Teks Artikel:
::::

Senin, 11 Maret 2013

SEJAK digulirkan sebagai kompensasi dari kenaikan harga Bahan Bakar Minyak (BBM) hingga saat ini, persoalan buruknya kualitas Beras Miskin (Raskin) tak pernah bisa diselesaikan. Anehnya, persoalannya masih seputar itu-itu saja, yakni berasnya berulat, berkutu, bau apek, dan timbangannya kurang.

Fakta tentang buruknya pengelolaan Raskin, akhir-akhir ini kembali mengemuka diberbagai daerah. Seperti hal-nya yang terjadi dilingkungan RW.03, Desa Mekarjaya, Kecamatan Cikajang, Garut, Jawa Barat kemarin. Para Ketua RT di lingkungan RW.03, mengeluhkan susutnya jumlah Raskin yang mereka terima. Penyusutan itu tentu saja sangat merugikan Keluarga Miskin (Gakin) penerima manfaat Raskin.
Ketua RT.08, Saepuloh menuturkan, Raskin yang mereka terima rata-rata susut 2-2,5 Kg per karung isi 15 Kg. Hal senada juga diungkapkan ketua RT.03, Endang. Penyusutan dari setiap karung raskin dinilainya sangat tidak wajar. Sebab, kalau pun karung Raskin tersebut bocor, sepertinya tidak akan sebanyak penyusutan yang ada.
Tidak hanya itu, persoalan buruknya kualitas beras Raskin juga dikeluhkan warga Gang Anggrek, Lingkungan IV, Kelurahan Brandan Timur Baru, Kecamatan Babalan, Kabupaten Langkat, Sumatera Utara. Warga kecewa karena mendapatkan jatah raskin tidak layak konsumsi (Tidak Memenuhi Syarat-TMS). Sebelumnya, buruknya kualitas Raskin juga dikeluhkan warga miskin di Waylima, Kabupaten Pasawaran, Provinsi Lampung.
Lalu apa gerangan yang membuat persoalan buruknya kualitas Raskin tidak pernah bisa diselesaikan? Butuh teknologi canggih seperti apa untuk mengelola Raskin agar tidak susut di gerogoti ulat dan kutu?

::::

Entri Data:
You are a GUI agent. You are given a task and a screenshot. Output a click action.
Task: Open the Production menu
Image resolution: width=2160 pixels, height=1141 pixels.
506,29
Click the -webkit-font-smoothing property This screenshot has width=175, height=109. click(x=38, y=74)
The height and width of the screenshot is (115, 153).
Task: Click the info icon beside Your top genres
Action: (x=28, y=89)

::::

Daftar Tugas:
**a.** Susun baris data mulai dari baris yang memuat "Click the -webkit-font-smoothing" sampai baris terakhir data, keduanya termasuk, sebagai tabel Markdown dengan kolom "No" dan "Isi Baris". Lewati baris yang kosong.
**b.** Teruskan artikel tentang Raskin dari kalimat terakhirnya.
Artikel tentang Raskin tidak berkaitan dengan baris-baris data.

Jawaban Tiap Tugas:
**a.**
| No | Isi Baris |
|---|---|
| 1 | Click the -webkit-font-smoothing property This screenshot has width=175, height=109. click(x=38, y=74) |
| 2 | The height and width of the screenshot is (115, 153). |
| 3 | Task: Click the info icon beside Your top genres |
| 4 | Action: (x=28, y=89) |

**b.**
TIDAK”. Sejatinya pengelolaan beras itu tidak membutuhkan tekhnologi canggih, selain dari komitmen yang kuat. Karena, orang Baduy di Provinsi Banten, tidak membutuhkan tekhnologi canggih untuk mengelola gabah hasil panen mereka. Faktanya, beras mereka tetap saja layak dikonsumsi meskipun sudah bertahun-tahun disimpan.
Begitu pula dengan orang Donggo di Kabupaten Bima, Nusa Tenggara Barat. Mereka tidak membutuhkan anggaran besar untuk mengelola gabah hasil panennya. Mereka tidak memerlukan tekhnologi canggih atau sekedar pumikasi untuk menjaga agar gabah mereka selamat dari gerogotan kutu dan ulat. Tapi tetap saja beras mereka berkualitas tinggi meskipun sudah bertahun-tahun disimpan dalam lumbung.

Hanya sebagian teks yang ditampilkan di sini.